▶ _Excerpt provided_:
___
Catherine O’Donnell and Mark Tebeau knew the world was approaching a major historical period as university closures became more extensive near the end of spring break.
As historians, they wanted to create an archive where people from across the world could document their experiences during the COVID-19 pandemic. In a matter of days, this idea became “A Journal of the Plague Year: An Archive of COVID-19.”
The archive is a website dedicated to collecting photos, videos, documents and other submissions in order to provide a comprehensive look at life during the COVID-19 pandemic.
The website's name was inspired by Daniel Defoe's 1722 novel, "A Journal of the Plague Year," which tells the story of a man during the bubonic plague in London.
In a little over three weeks, the archive has collected over 1,000 submissions from around 400 contributors. What started as a project in the ASU history department has since spread to schools and contributors worldwide, reaching places like Australia, Peru and China.
At first, the archive mostly consisted of what O’Donnell called “the plague of things not there.” People uploaded an abundance of photos of empty grocery store shelves and quiet streets.
___
▶ _Source material_:
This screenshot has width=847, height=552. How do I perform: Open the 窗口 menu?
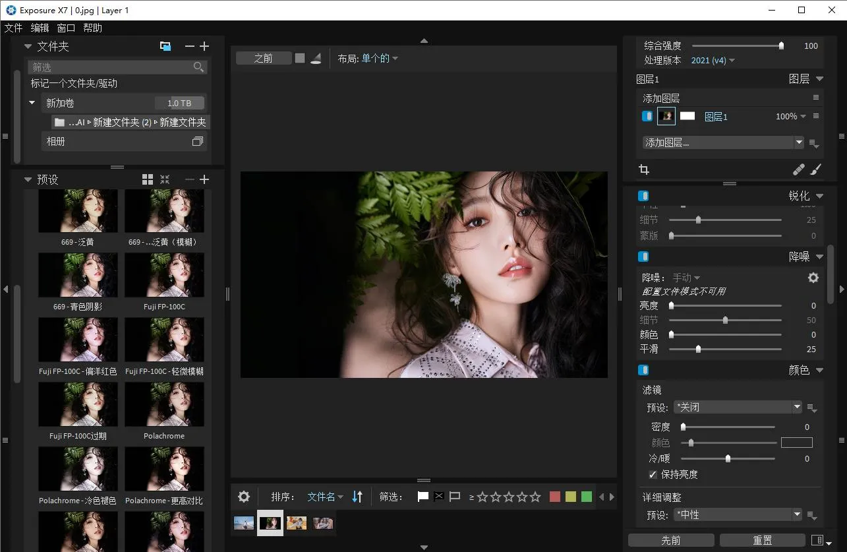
___
▶ _Prompt 1_: List the countries the text on the COVID-19 archive names as places the project has reached.
▶ _Prompt 2_: Do these statements agree with the text on the COVID-19 archive? (a) The archive's name comes from a 1722 novel by Daniel Defoe. (b) The archive gathered over 1,000 submissions in about three months. (c) Early uploads often showed crowded grocery stores.
▶ _Prompt 3_: Write a continuation of the text on the COVID-19 archive, starting after its final sentence.
You can set the material aside.

▶ _Exercise response 1_: Australia, Peru, China

▶ _Exercise response 2_:
(a) Yes: "The website's name was inspired by Daniel Defoe's 1722 novel"
(b) No: "In a little over three weeks, the archive has collected over 1,000 submissions"
(c) No: "People uploaded an abundance of photos of empty grocery store shelves and quiet streets."

▶ _Exercise response 3_:
Now, the archive is seeing a greater diversity of content from links to TikToks to videos of children talking through backyard fences to messages from indigenous leaders about how their communities are being impacted.
“It's kind of nice to have an excuse, just as a human being to tell another human being, what you're thinking matters, other people care about what you're thinking,” O’Donnell said. “So there's this kind of communal part of it that's somewhat separate from the scholarly part of it.”
A challenge in maintaining the site is convincing people their stories are important and interesting enough to contribute. Although uploading a document or photo to the site only takes a few minutes, Tebeau said people still hesitate to do so.
“The other thing that stops them is actually the thing that stops so many students from getting their homework in on time, which is this feeling that has to be perfect, and it doesn't,” Tebeau said. “It just has to be genuine.”
Before content goes live on the site, it is curated by a team of history students and professors from a number of universities to ensure it is formatted correctly. Outside of assigning subjects and tags to submissions to make them searchable, curators leave the majority of content unchanged.
“We're not spell checking, we're not content tracking, we're not saying this is a good contribution, this is a bad contribution, we're merely ingesting it and trying to give voice to it,” Tebeau said. “Archivists will tell us that no curation is ever perfect.”
The creators of the site strongly encourage contributors to make their submissions public but provide the option to keep content private once submitted. This content will only be accessible to future researchers. Out of over 1,000 submissions, only one has been modified by curators.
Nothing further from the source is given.